EXERCISE GOAL: In the stretch of the listing from the line containing "Tap ruble sign after balance 23 379,40" through the end of the listing, swap "match score" for "scoreline" and write those lines out again with nothing else changed. Leave the pictures out.

::: MATERIALS PROVIDED :::

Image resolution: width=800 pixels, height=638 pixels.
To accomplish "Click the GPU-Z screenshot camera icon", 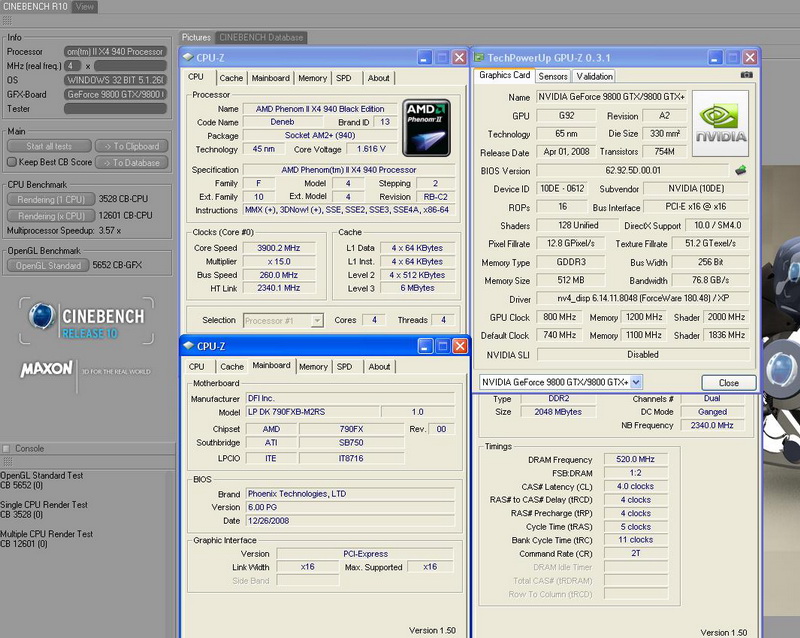I will coord(746,75).
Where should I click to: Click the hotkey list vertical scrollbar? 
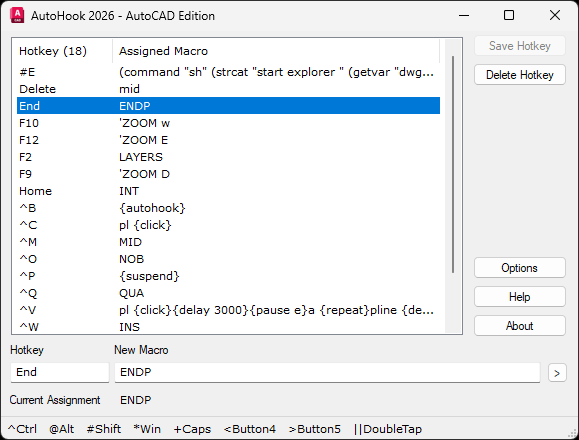(453, 164)
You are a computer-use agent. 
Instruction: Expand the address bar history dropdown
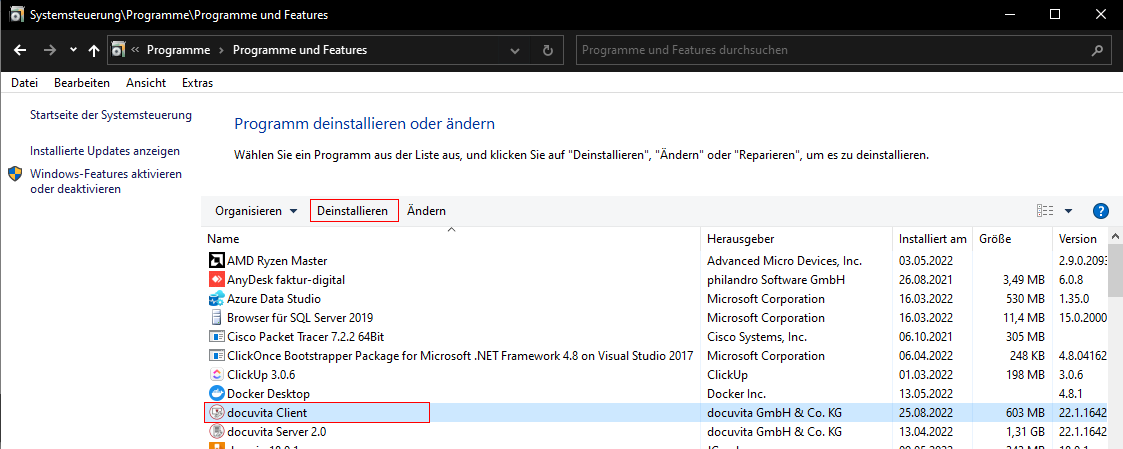coord(515,50)
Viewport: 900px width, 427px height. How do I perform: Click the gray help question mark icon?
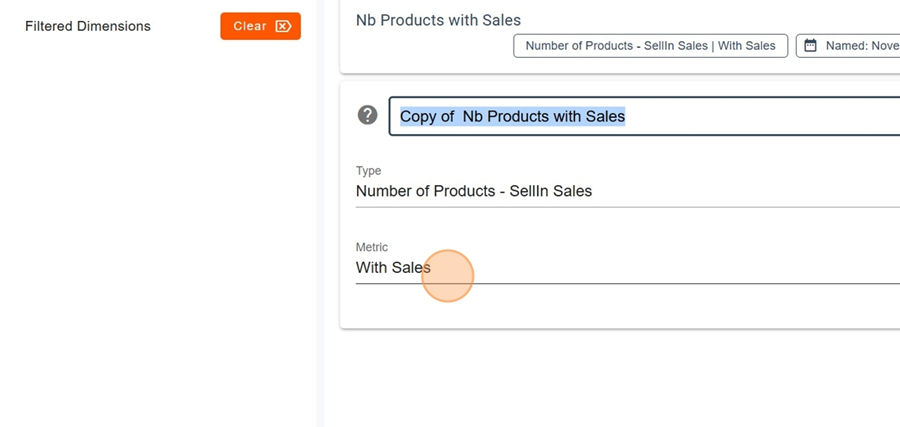[367, 115]

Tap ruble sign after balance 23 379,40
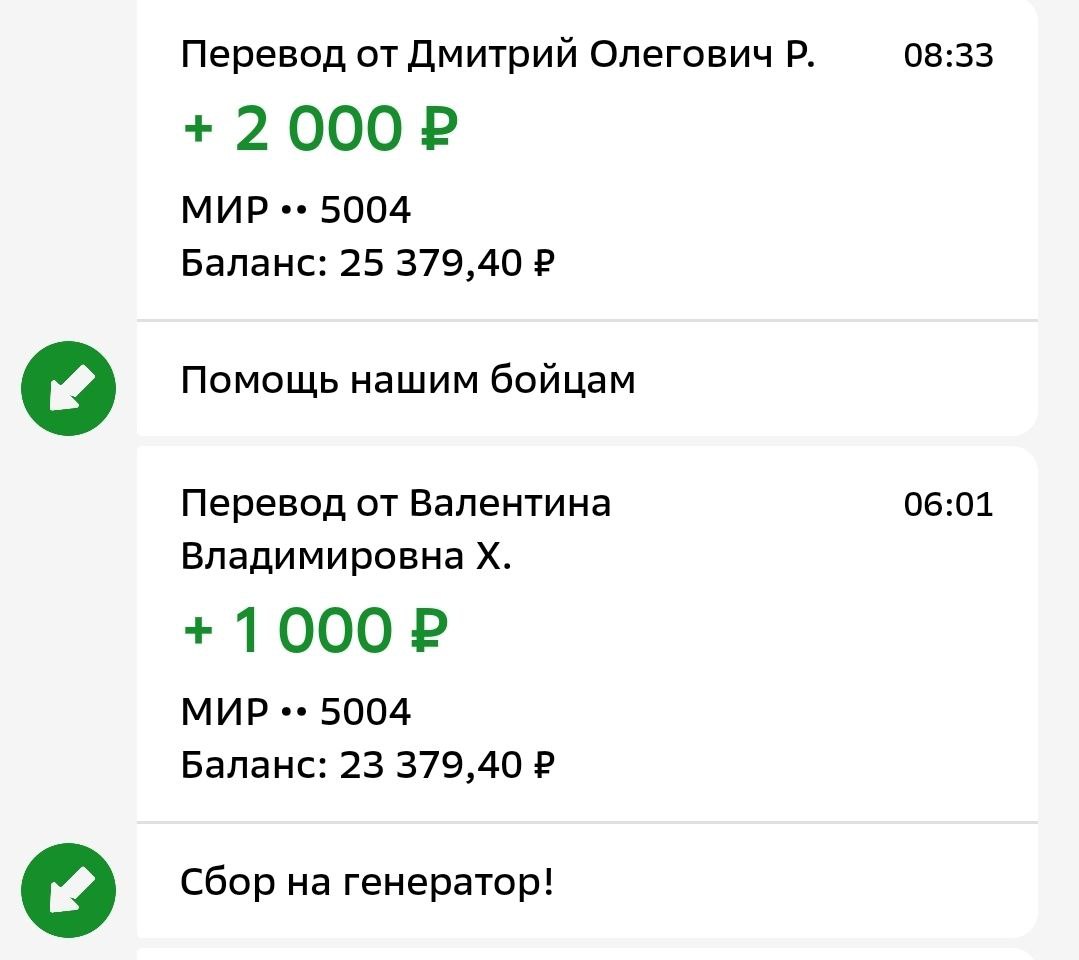(x=544, y=764)
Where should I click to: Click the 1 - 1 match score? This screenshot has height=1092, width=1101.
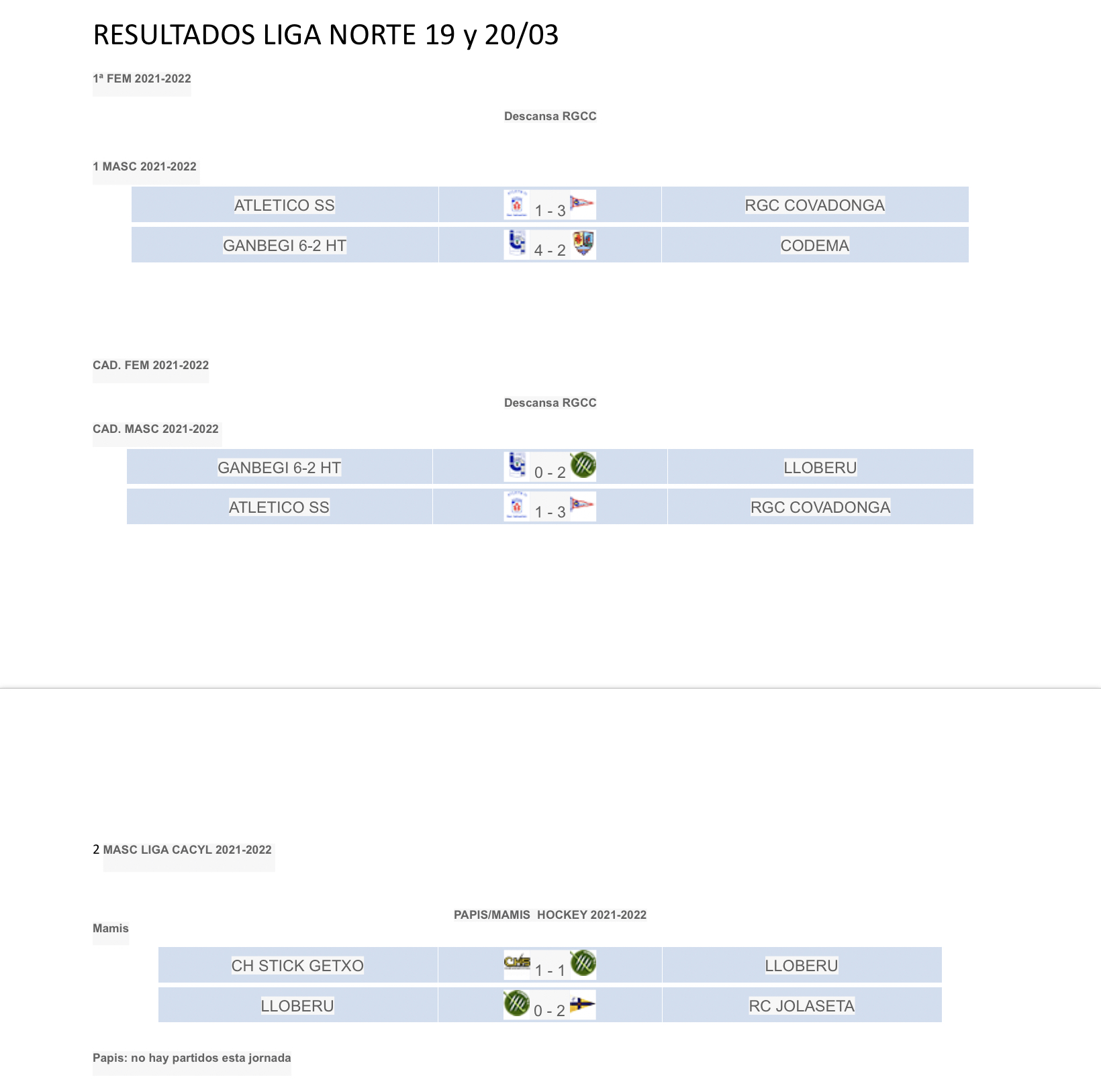(550, 971)
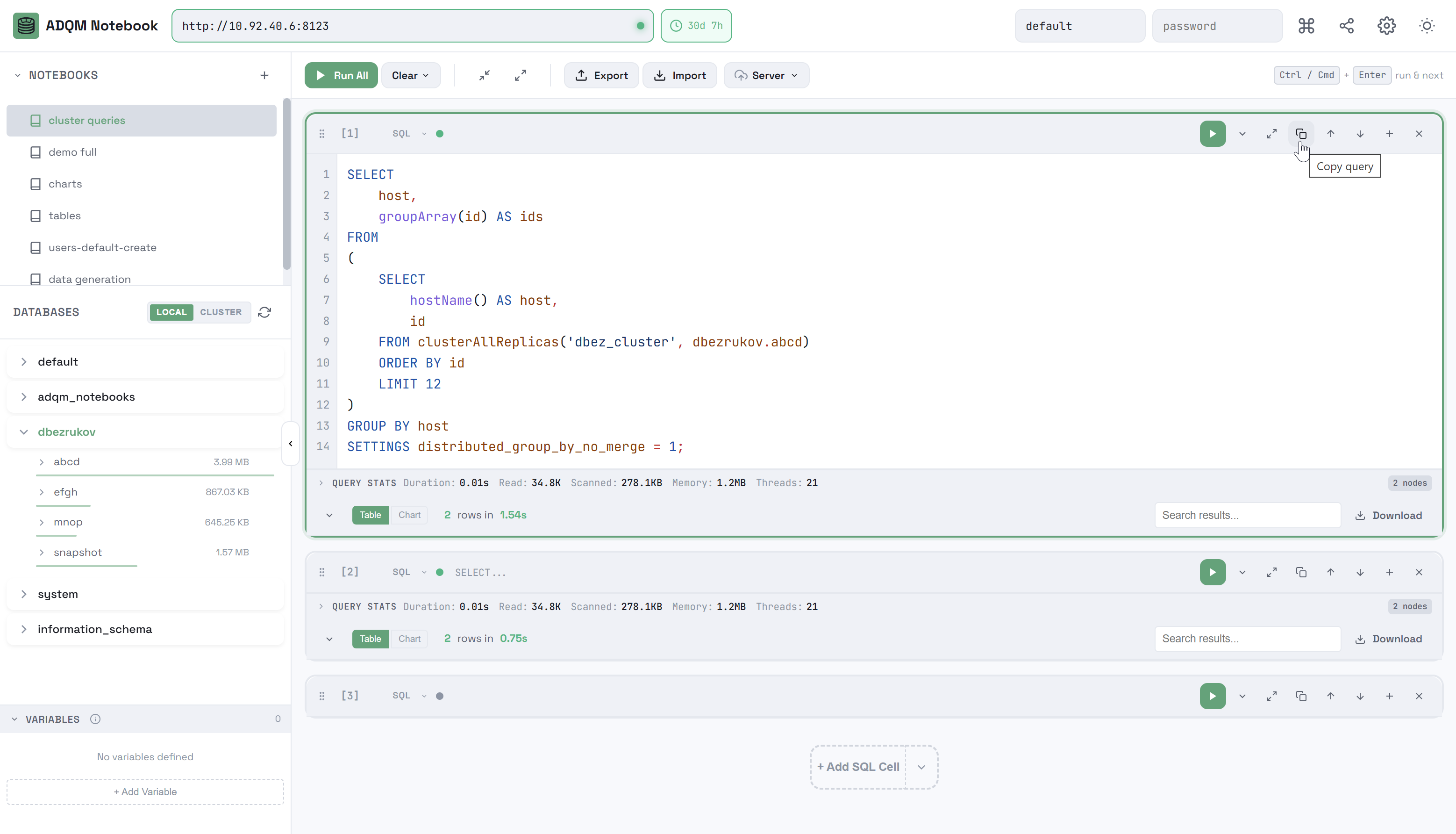Move cell [2] up
This screenshot has width=1456, height=834.
point(1331,572)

:::

SOLUTION TO THIS TASK:
Tap ruble sign after balance 23 379,40
(x=544, y=764)
Where should I click to: Click the 1 - 1 scoreline? This screenshot has height=1092, width=1101.
(550, 971)
Move cell [2] up
This screenshot has width=1456, height=834.
point(1331,572)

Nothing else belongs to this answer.